Repeat all the lines below exactly, but omit the pictures.

*** Block opens ***

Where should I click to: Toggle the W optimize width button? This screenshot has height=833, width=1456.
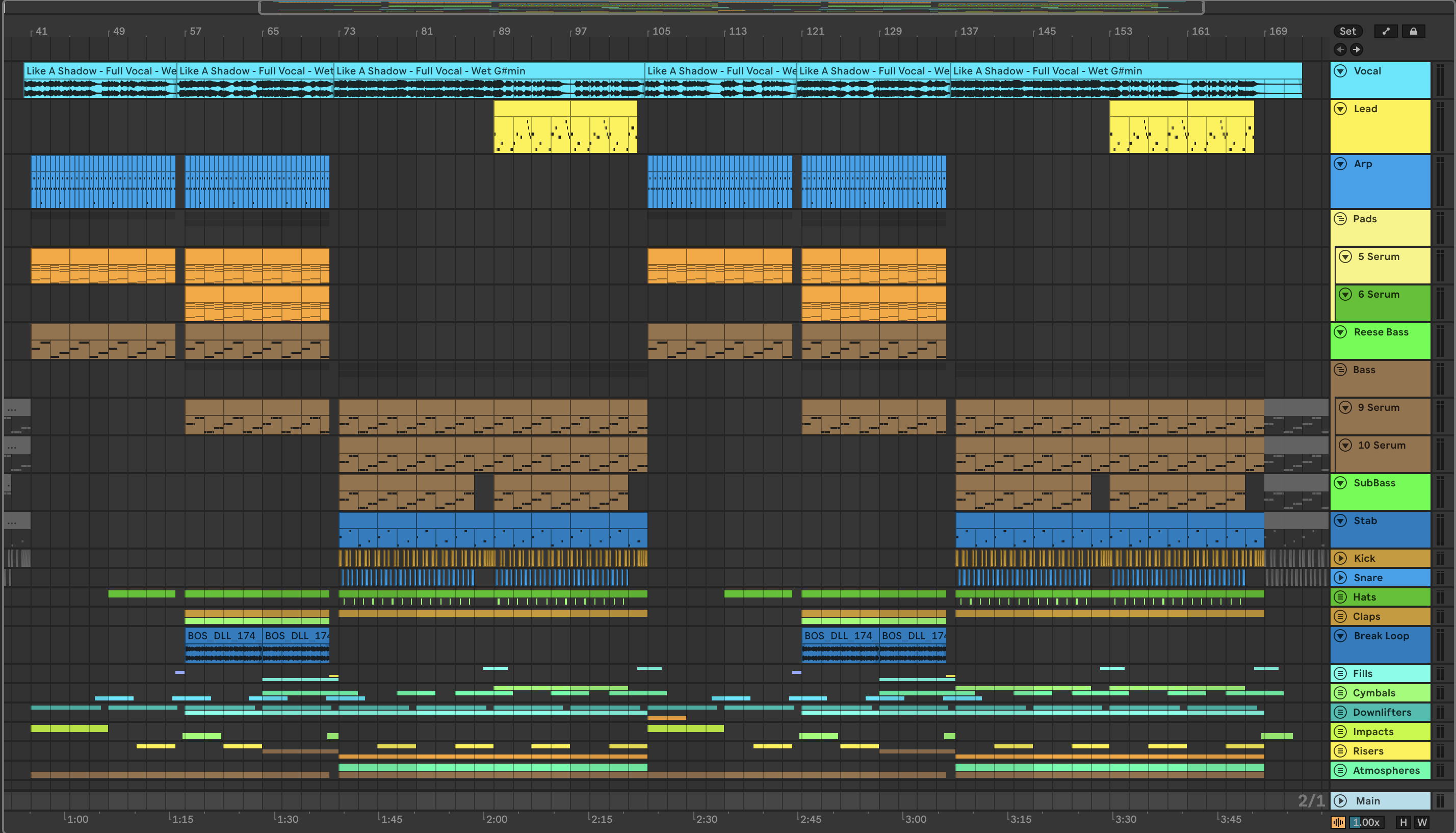1422,822
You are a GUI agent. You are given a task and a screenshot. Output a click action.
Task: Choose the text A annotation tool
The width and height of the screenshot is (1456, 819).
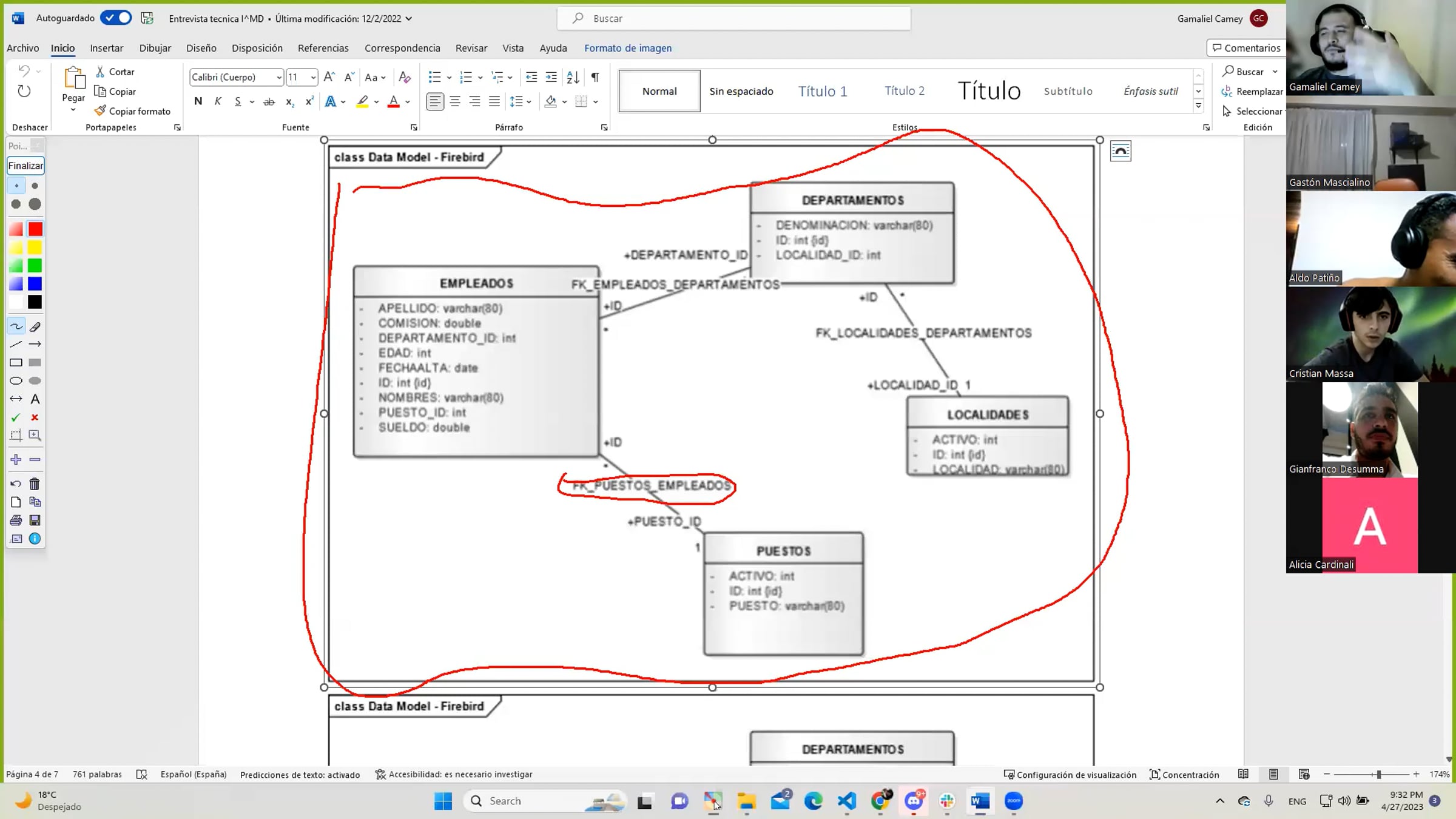tap(35, 399)
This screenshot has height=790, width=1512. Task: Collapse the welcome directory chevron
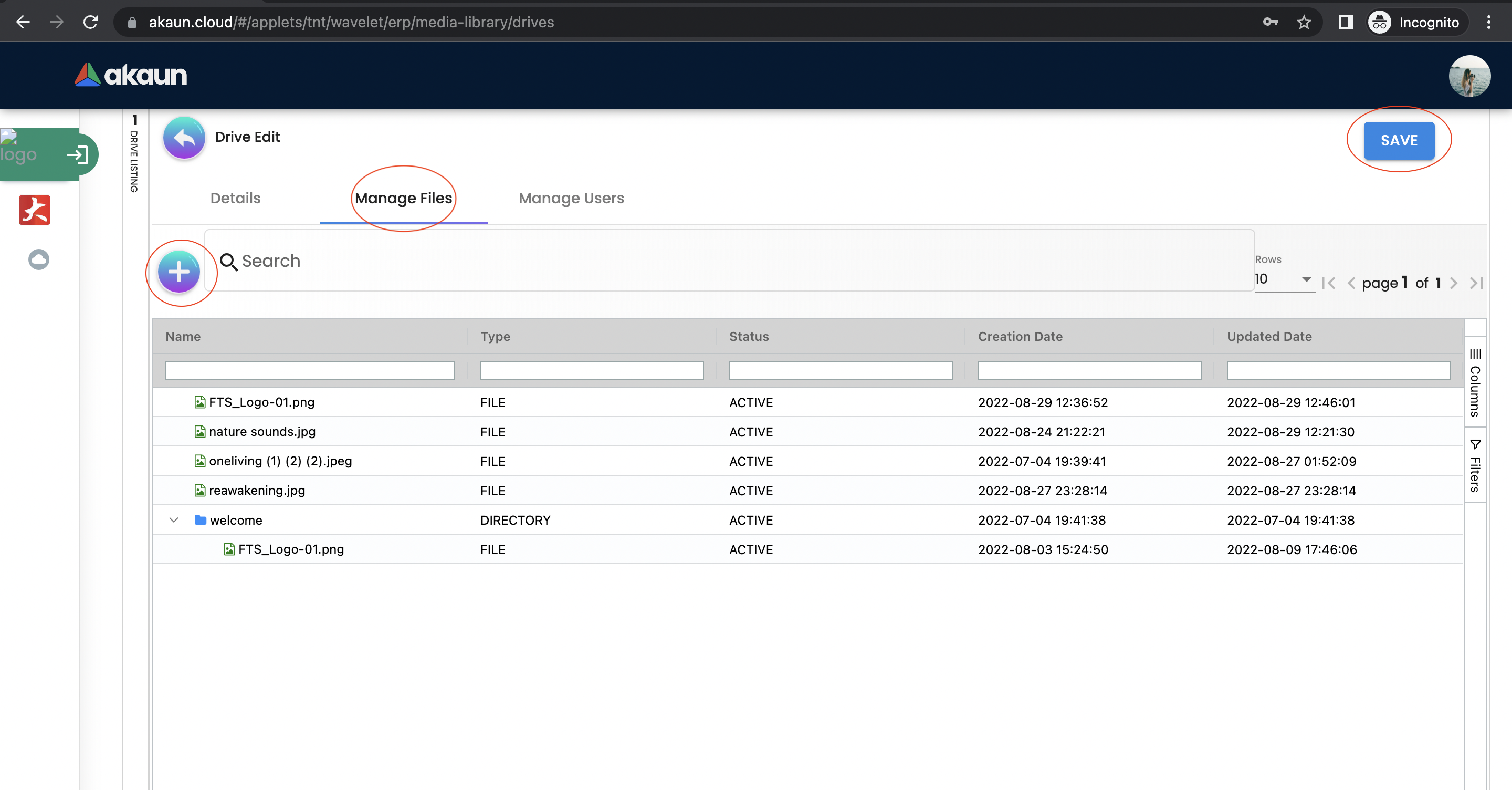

*** Block closes ***

### [Solved exercise]
Where should I click to: Toggle the W optimize width button? This screenshot has height=833, width=1456.
1422,822
You are a GUI agent. You are given a task and a screenshot. Output a click action.
Task: Choose the text A annotation tool
The width and height of the screenshot is (1456, 819).
tap(35, 399)
This screenshot has height=790, width=1512. Task: Collapse the welcome directory chevron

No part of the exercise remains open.